== TASK TO CARRY OUT ==
Quote verbatim the rows that begin with the line containing "Image resolution: width=431" and end with the line containing "Action: pos(129,89)", including both of those lines. Omit the pictures from your reply.
-- Begin SOURCE DATA --
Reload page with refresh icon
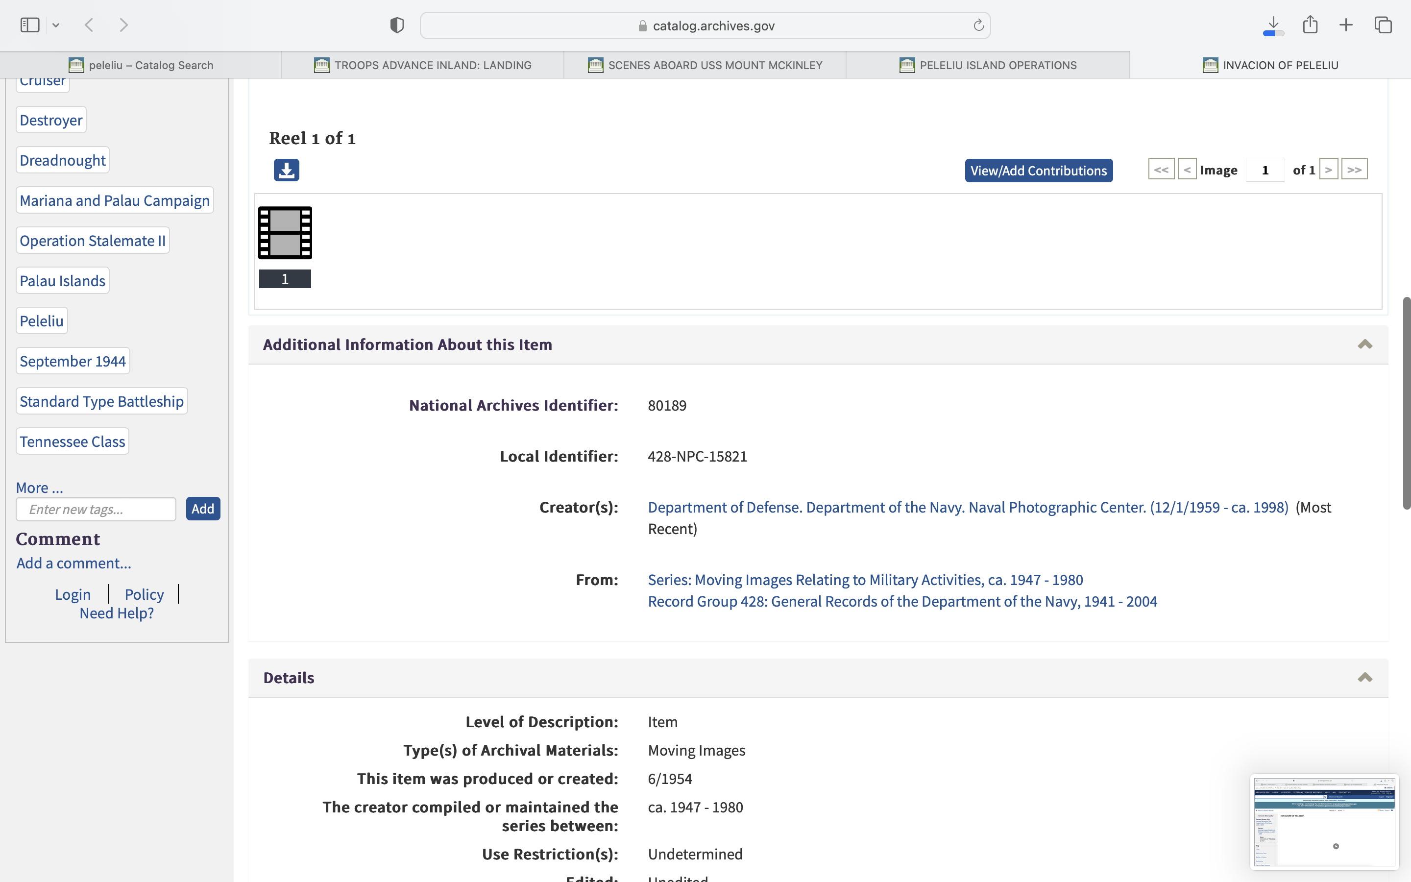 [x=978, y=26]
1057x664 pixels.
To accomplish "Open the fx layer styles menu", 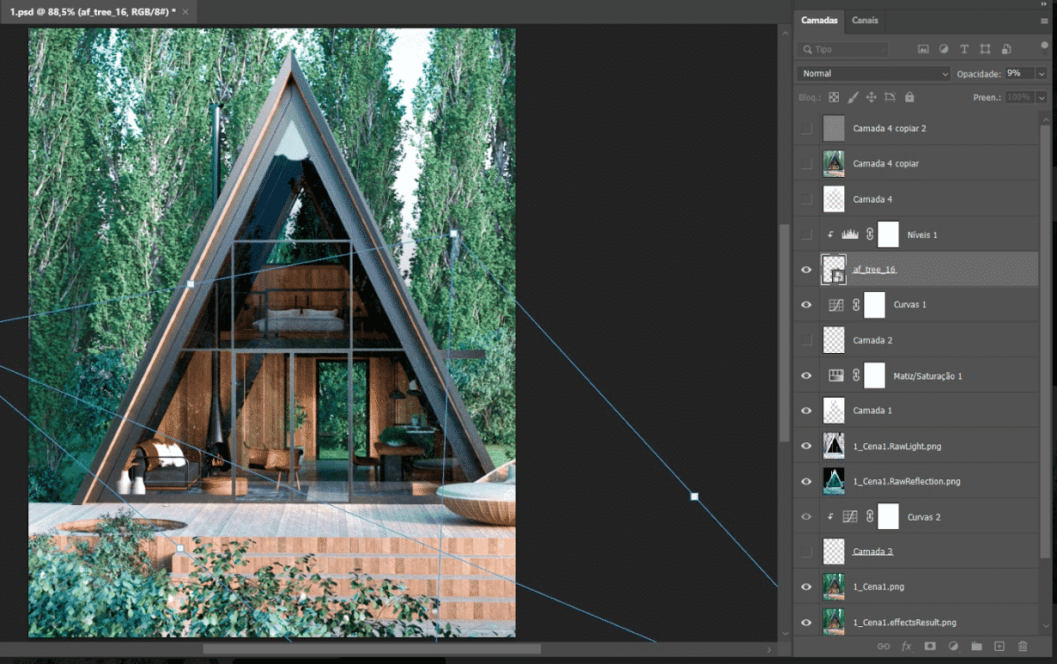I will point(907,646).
-- End SOURCE DATA --
-- Begin SOURCE DATA --
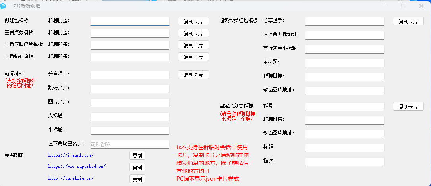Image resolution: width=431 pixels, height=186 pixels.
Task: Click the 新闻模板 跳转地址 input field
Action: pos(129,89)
-- End SOURCE DATA --
-- Begin SOURCE DATA --
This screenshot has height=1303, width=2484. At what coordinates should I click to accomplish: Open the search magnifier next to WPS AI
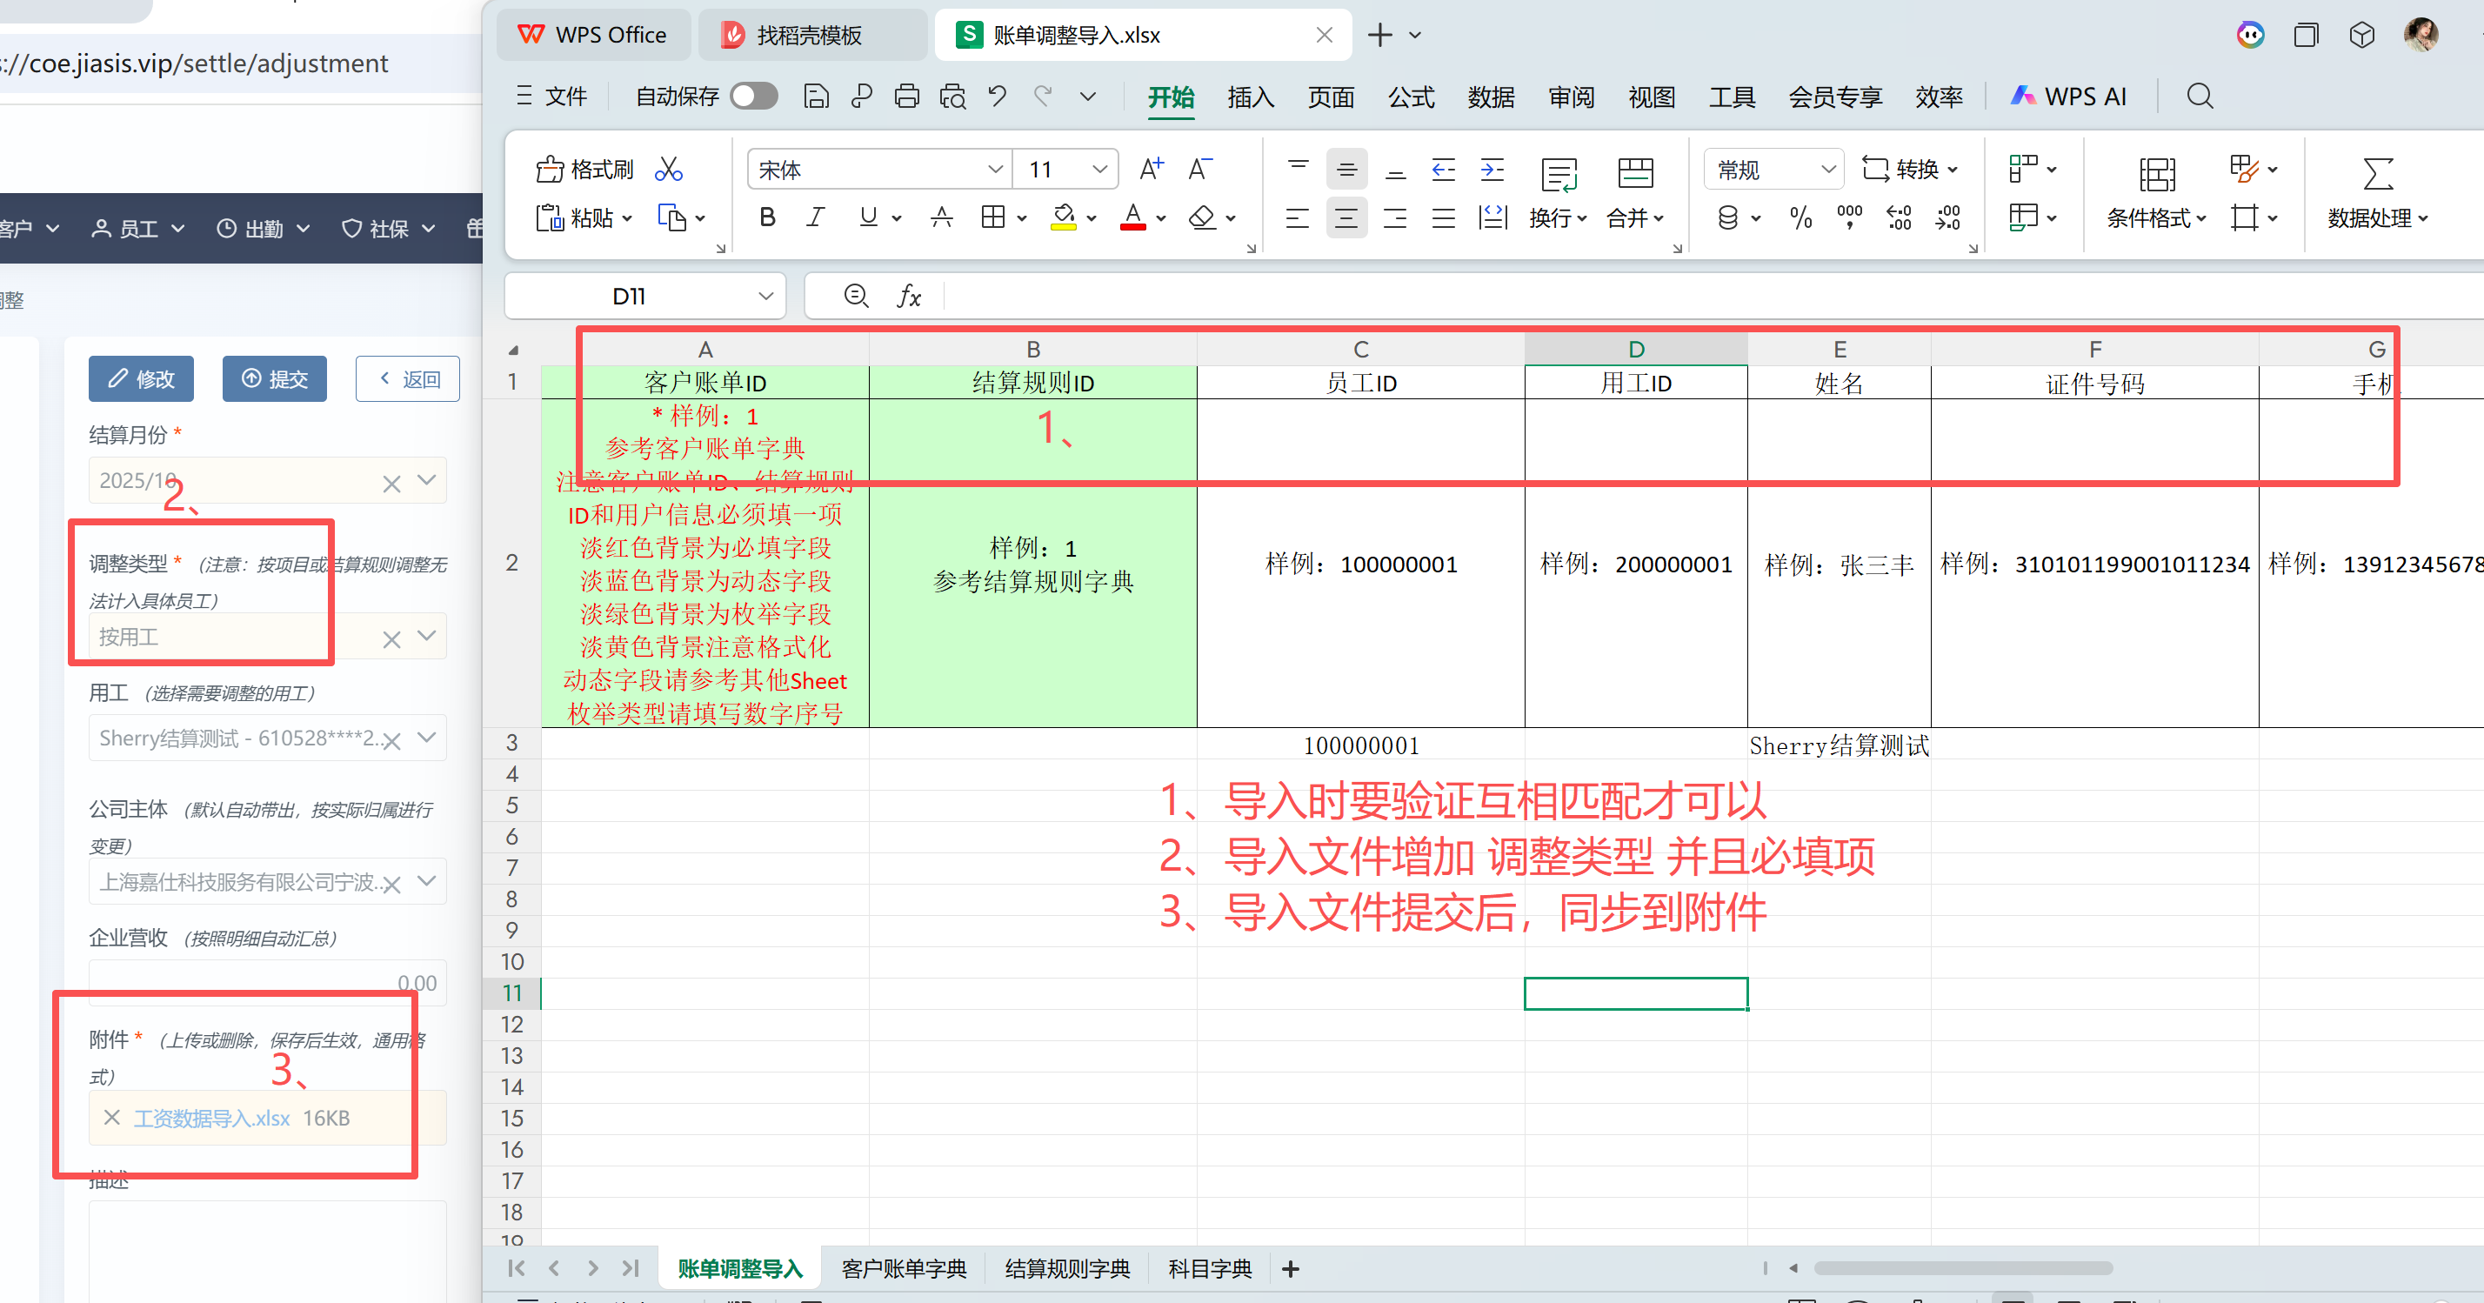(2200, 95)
-- End SOURCE DATA --
== SOLVED EXERCISE ==
Image resolution: width=431 pixels, height=186 pixels.
Task: Click the 新闻模板 跳转地址 input field
Action: pos(129,89)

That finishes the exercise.